Title: LIFT: lncRNA identification and function-prediction tool
Authors: Sumukh Deshpande; James Shuttleworth; Jianhua Yang; Sandy Taramonli; Matthew England
Addresses: Central Biotechnology Services (CBS), College of Biomedical and Life Sciences, Cardiff University, Sir Geraint Evans Building (Room 1/14), Heath Park, Cardiff, CF14 4XN, UK ' School of Computing, Electronics and Mathematics, Coventry University, Coventry, CV1 2JH, UK ' Department of Computer Science, University of Warwick, 6, Lord Bhattacharyya Way, Coventry, CV4 7EZ, UK ' Faculty of Engineering, Environment and Computing, School of Computing, Electronics and Mathematics, Coventry University, Coventry, CV1 2JH, UK ' Faculty of Engineering, Environment and Computing, School of Computing, Electronics and Mathematics, Coventry University, Coventry, CV1 2JH, UK
Abstract: Long non-coding RNAs (lncRNAs) are a class of non-coding RNAs which play a significant role in several biological processes. Accurate identification and sub-classification of lncRNAs is crucial for exploring their characteristic functions in the genome as most coding potential computation (CPC) tools fail to accurately identify, classify and predict their biological functions in plant species. In this study, a novel computational framework called LncRNA identification and function prediction tool (LIFT) has been developed, which implements least absolute shrinkage and selection operator (LASSO) optimisation and iterative random forests classification for selection of optimal features, a novel position-based classification (PBC) method for sub-classifying lncRNAs into different classes, and a Bayesian-based function prediction approach for annotating lncRNA transcripts. Using LASSO, LIFT selected 31 optimal features and achieved a 15-30% improvement in the prediction accuracy on plant species when evaluated against state-of-the-art CPC tools. Using PBC, LIFT successfully identified the intergenic and antisense transcripts with greater accuracy in the A. thaliana and Z. mays datasets.

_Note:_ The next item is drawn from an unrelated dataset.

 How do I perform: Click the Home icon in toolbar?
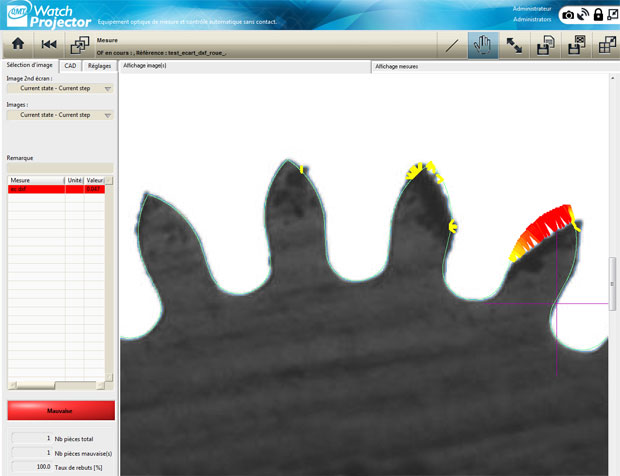coord(17,45)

Keywords: lncRNA; long non-coding RNAs; LASSO; least absolute shrinkage and selection operator; iterative random forests; PBC; position-based classification; BMRF; Bayesian Markov random fields; function prediction.
DOI: 10.1504/IJBRA.2021.120535
International Journal of Bioinformatics Research and Applications, 2021 Vol.17 No.6, pp.512 - 536
Received: 20 Sep 2018
Accepted: 02 Oct 2019
Published online: 25 Jan 2022 *